Peut-être qu'associé à un feu (comme on peut le voir) permet de chasser le froid voir de profiter d'un effet de réflexion sur les parois?
Je me suis aussi interrogé sur ce point.
- Tout d'abord à cette époque les vêtements sont de laine. Avec des vêtements de laine ont peut dormir sur le sol en se passant de matelas isolant. C'est évidemment moins bien, mais c'est possible. L'ennemi c'est l'humidité du sol.

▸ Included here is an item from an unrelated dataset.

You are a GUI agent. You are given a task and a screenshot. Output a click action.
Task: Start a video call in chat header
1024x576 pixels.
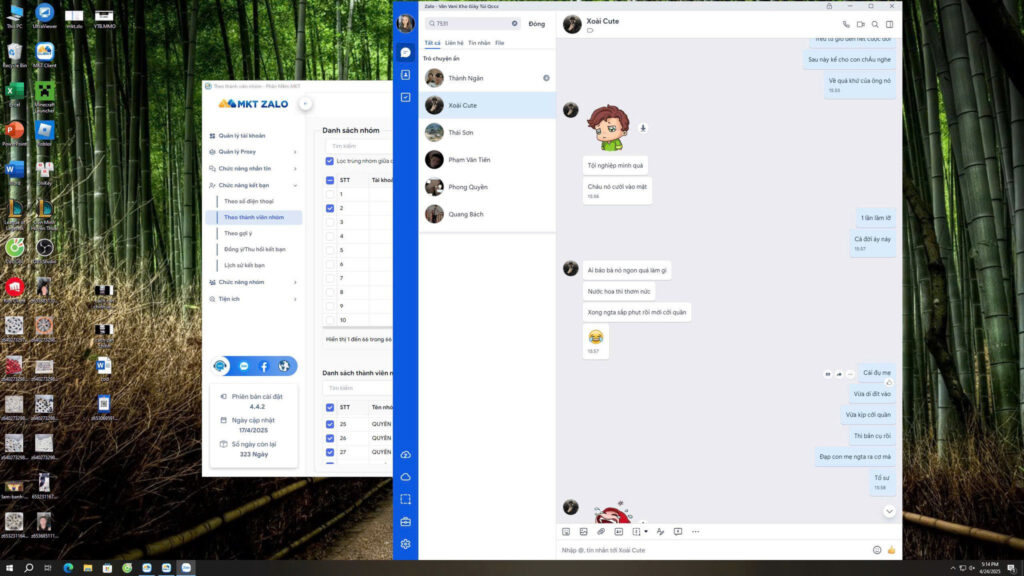[860, 24]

- De toute façon un milouf épuisé ça dort partout (endormissement quelques secondes dans toutes les positions même les plus inconfortables, vérifié maintes fois).
- Un bon milouf ça sait que faire un feu dans un trou...cela permet d'éviter d'être repéré (Notez les pelles sur les paquetages)
- Un bon milouf ça aime dormir dans les fossés, un fossé c'est une redoute avec une épaisseur infinie elle protège des tirs et de l'artillerie (surtout à cette époque sans bcp de fusants). Il est préférable d'avoir froid, plutôt que d'être mort.
-....et en plus on est abrité du vent, du colon et c'est plus chaud (reflecteur).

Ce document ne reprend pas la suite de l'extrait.